[Stored data]
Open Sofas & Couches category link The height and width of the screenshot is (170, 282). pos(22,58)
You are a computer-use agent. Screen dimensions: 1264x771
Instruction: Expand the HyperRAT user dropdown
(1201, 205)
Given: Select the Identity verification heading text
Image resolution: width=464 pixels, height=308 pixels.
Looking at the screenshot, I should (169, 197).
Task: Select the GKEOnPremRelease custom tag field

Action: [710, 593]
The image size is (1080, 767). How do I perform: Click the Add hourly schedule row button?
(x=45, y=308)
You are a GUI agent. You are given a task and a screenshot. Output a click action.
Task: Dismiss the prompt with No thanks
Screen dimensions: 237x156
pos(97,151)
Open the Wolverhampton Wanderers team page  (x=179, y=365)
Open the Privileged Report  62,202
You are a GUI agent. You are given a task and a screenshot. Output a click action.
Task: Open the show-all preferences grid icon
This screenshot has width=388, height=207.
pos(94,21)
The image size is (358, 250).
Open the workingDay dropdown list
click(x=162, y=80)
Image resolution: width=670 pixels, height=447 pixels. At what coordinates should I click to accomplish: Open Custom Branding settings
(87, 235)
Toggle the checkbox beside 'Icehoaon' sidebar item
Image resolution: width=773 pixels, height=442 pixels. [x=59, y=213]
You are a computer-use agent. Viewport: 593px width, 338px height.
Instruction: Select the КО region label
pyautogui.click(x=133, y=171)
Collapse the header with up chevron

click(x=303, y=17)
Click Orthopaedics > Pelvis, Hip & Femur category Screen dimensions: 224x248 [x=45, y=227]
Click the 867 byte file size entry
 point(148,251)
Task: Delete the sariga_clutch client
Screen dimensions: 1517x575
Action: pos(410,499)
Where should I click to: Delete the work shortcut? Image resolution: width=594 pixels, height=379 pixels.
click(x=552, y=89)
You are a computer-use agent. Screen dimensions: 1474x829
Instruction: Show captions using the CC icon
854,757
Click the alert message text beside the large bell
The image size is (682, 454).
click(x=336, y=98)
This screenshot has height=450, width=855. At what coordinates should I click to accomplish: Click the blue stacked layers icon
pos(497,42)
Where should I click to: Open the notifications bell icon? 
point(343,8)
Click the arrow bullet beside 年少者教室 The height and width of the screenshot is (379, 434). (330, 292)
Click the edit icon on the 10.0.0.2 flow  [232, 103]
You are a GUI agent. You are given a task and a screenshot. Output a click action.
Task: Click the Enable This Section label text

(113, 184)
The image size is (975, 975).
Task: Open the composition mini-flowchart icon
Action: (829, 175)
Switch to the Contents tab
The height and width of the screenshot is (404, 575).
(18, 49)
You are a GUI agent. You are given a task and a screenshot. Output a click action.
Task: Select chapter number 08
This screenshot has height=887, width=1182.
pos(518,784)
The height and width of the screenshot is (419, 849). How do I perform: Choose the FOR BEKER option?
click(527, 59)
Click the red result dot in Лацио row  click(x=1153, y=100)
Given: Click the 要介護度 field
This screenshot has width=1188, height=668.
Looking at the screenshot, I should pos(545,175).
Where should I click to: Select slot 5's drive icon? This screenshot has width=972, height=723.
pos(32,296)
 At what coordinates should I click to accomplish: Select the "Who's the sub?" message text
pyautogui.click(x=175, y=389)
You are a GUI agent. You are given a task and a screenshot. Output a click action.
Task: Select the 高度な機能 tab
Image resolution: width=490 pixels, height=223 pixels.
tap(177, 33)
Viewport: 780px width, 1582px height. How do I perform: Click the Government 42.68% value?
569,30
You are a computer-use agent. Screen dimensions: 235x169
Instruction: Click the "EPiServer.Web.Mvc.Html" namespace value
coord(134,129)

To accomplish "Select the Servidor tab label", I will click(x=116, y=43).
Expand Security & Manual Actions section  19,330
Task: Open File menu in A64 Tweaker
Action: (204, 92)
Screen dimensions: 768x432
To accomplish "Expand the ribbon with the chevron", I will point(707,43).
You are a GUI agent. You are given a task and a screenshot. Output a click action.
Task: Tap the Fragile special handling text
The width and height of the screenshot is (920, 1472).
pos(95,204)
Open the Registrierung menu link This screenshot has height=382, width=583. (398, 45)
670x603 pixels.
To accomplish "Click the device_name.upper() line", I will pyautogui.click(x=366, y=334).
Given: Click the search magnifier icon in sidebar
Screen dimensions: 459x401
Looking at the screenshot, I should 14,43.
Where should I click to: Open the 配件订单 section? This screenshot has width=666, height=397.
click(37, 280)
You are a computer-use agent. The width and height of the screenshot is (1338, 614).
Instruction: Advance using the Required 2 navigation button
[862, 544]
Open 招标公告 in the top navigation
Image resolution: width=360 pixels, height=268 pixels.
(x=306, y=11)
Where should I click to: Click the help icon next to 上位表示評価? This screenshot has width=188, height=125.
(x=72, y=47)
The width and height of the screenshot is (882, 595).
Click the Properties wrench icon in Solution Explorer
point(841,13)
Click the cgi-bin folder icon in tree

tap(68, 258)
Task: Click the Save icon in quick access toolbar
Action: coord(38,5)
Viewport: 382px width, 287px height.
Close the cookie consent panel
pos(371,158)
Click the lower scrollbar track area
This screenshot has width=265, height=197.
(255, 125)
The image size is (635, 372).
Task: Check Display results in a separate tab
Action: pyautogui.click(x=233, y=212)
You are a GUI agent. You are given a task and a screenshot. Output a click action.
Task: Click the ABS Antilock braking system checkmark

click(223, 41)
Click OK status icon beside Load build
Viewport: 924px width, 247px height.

Exercise description =
Could you reproduce exactly the lines of the entries above, from the one with "Task: Delete the sariga_clutch client" through the one with "You are a computer-use agent. Screen dimensions: 1474x829", and nothing else?

Exercise result =
Task: Delete the sariga_clutch client
Screen dimensions: 1517x575
Action: pos(410,499)
Where should I click to: Delete the work shortcut? Image resolution: width=594 pixels, height=379 pixels.
click(x=552, y=89)
You are a computer-use agent. Screen dimensions: 1474x829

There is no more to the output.